← Blog

Building a Reproducible m6A Detection Pipeline with Snakemake and GLORI-seq

Epitranscriptomics — the study of chemical modifications on RNA — is one of the most exciting frontiers in molecular biology. Among the hundreds of known RNA modifications, N6-methyladenosine (m6A) stands out as the most abundant internal modification on messenger RNA. It affects everything from mRNA stability and splicing to translation efficiency, and its dysregulation has been linked to cancer, neurological disorders, and developmental defects.

But detecting m6A at single-nucleotide resolution has historically been difficult. Most earlier techniques (like MeRIP-seq) could only map m6A to regions of ~100-200 nucleotides. That changed with GLORI, a chemical biology method that enables quantitative, single-nucleotide-resolution mapping of m6A. During my PhD, I needed a reliable, reproducible pipeline to process GLORI-seq data — so I built snakemake-epitranscriptome.

Why Snakemake?

If you have ever tried to process next-generation sequencing data with a collection of ad-hoc shell scripts, you know the pain: scripts break when you move them between machines, intermediate files get overwritten, and reproducing a published analysis becomes nearly impossible. Snakemake solves this by expressing the analysis as a directed acyclic graph (DAG) of rules, where each rule defines its inputs, outputs, and how to produce one from the other. Snakemake automatically determines which steps need to run, handles parallelization, and ensures reproducibility.

The GLORI Method: A Quick Primer

GLORI (Glyphosate-mediated m6A Level Quantification with Chemical Reduction and Sequencing) works on a clever principle. The treatment chemically converts unmodified adenosine (A) residues into inosine (I), which is read as guanosine (G) during sequencing. m6A-modified adenosines are protected from this conversion. So by comparing the A-to-G conversion rate at each position between treated and control samples, you can quantify the m6A fraction at single-nucleotide resolution.

This means the bioinformatics pipeline needs to do something unusual: build a modified reference genome where all A positions are converted to G, simulating what the chemical treatment does at the sequence level.

The Pipeline

The workflow is organized into three major stages:

1. Data Preparation

Raw FASTQ files go through quality control, adapter trimming, and deduplication.
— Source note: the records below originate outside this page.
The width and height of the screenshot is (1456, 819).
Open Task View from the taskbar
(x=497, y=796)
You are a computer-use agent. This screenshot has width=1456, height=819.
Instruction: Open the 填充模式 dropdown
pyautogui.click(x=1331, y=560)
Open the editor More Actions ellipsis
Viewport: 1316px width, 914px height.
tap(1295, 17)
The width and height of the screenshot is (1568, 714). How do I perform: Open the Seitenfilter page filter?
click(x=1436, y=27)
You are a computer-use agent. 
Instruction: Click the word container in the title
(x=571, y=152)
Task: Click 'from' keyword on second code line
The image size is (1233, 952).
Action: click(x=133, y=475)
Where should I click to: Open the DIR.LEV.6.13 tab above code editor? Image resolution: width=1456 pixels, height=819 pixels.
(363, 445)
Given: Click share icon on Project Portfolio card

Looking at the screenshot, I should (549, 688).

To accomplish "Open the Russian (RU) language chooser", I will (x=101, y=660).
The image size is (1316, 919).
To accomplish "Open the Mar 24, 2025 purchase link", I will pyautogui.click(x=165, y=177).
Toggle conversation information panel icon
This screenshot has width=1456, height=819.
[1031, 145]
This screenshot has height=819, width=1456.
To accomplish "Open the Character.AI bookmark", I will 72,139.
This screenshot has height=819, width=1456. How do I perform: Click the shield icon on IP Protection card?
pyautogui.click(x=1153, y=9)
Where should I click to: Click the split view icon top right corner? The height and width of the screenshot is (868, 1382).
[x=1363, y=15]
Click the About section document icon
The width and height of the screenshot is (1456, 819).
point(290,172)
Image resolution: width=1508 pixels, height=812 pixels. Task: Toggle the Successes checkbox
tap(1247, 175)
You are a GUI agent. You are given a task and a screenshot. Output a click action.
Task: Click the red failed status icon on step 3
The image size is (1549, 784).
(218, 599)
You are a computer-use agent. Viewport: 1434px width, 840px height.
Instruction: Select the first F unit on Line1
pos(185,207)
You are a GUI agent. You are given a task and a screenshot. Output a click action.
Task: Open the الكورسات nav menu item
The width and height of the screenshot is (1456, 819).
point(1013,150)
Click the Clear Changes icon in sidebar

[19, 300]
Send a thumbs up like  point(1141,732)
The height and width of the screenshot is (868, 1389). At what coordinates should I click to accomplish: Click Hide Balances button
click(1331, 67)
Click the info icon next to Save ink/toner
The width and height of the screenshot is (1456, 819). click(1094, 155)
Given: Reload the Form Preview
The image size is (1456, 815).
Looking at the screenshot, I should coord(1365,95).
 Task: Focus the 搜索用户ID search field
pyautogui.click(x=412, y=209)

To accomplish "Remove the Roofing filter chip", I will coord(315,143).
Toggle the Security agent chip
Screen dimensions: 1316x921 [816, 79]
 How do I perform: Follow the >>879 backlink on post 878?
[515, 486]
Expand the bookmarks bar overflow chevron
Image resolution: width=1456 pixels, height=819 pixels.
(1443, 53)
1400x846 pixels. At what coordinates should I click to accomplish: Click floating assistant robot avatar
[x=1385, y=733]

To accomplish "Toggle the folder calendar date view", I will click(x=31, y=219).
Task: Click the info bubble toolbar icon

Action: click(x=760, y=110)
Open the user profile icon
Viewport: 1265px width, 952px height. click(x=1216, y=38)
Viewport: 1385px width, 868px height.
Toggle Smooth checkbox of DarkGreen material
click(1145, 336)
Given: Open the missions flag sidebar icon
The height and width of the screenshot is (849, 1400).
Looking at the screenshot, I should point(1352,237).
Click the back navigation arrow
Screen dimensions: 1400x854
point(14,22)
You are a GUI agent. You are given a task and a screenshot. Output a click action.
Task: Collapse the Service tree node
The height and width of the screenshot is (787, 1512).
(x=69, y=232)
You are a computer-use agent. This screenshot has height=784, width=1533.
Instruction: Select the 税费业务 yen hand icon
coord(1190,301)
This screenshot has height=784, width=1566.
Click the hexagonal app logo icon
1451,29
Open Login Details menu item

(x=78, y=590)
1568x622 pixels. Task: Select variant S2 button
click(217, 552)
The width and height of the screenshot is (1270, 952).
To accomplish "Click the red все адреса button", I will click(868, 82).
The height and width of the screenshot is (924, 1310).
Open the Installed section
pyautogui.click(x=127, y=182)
Because GLORI-seq often uses unique molecular identifiers (UMIs) to distinguish true biological duplicates from PCR artifacts, the pipeline includes proper UMI handling and extraction to avoid inflated read counts.

2. Index Building

This is where things get interesting. Instead of aligning reads to the standard reference genome, the pipeline builds AG-conversion references — modified versions of the genome where adenosines are replaced with guanosines. This simulates the chemical conversion that happens during GLORI treatment and allows the aligner to properly map converted reads. Separate indices are built for the treated and control conditions.

3. m6A Calling

With reads aligned to the appropriate converted references, the pipeline uses GLORI-tools to call m6A sites. At each adenosine position, it compares the conversion rates between treated and control samples, applies statistical testing, and outputs a list of high-confidence m6A sites with their modification levels.

Published in the Snakemake Workflow Catalog

One of my goals was to make this pipeline easy for others to use. I am happy to say that snakemake-epitranscriptome has been published in the Snakemake Workflow Catalog, which means anyone can find it, clone it, and run it on their own data with minimal configuration. Getting it accepted required following Snakemake’s best practices for workflow structure, documentation, and testing — a worthwhile exercise in itself.

Why Reproducibility Matters

In a field as young as epitranscriptomics, reproducibility is everything. Different labs use slightly different parameters for trimming, alignment, and statistical thresholds. Without a standardized pipeline, comparing results across studies becomes an apples-to-oranges exercise. By packaging the entire analysis into a Snakemake workflow with version-pinned dependencies, I wanted to make it possible for anyone to reproduce (and extend) the analysis with confidence.

What I Learned

Building this pipeline was a deep learning experience on several fronts:

  • GLORI method theory: Understanding the chemistry behind A-to-G conversion and how it translates into bioinformatics decisions (like building converted reference genomes) gave me a much deeper appreciation for how wet-lab methods constrain computational analysis.
  • Modified reference genomes: Constructing AG-converted references is not something most standard pipelines do. It required careful handling of genome indexing, strand information, and coordinate mapping back to the original reference.
  • Snakemake best practices: Structuring a workflow for the Snakemake Catalog taught me about rule modularization, configuration schemas, conda environment management per rule, and writing meaningful integration tests.
  • Publishing to workflow catalogs: The process of preparing a workflow for public distribution — documentation, example data, continuous integration testing — was itself a valuable exercise in scientific software engineering.

If you are working with GLORI-seq data or just curious about m6A detection, check out snakemake-epitranscriptome. Issues and pull requests are welcome.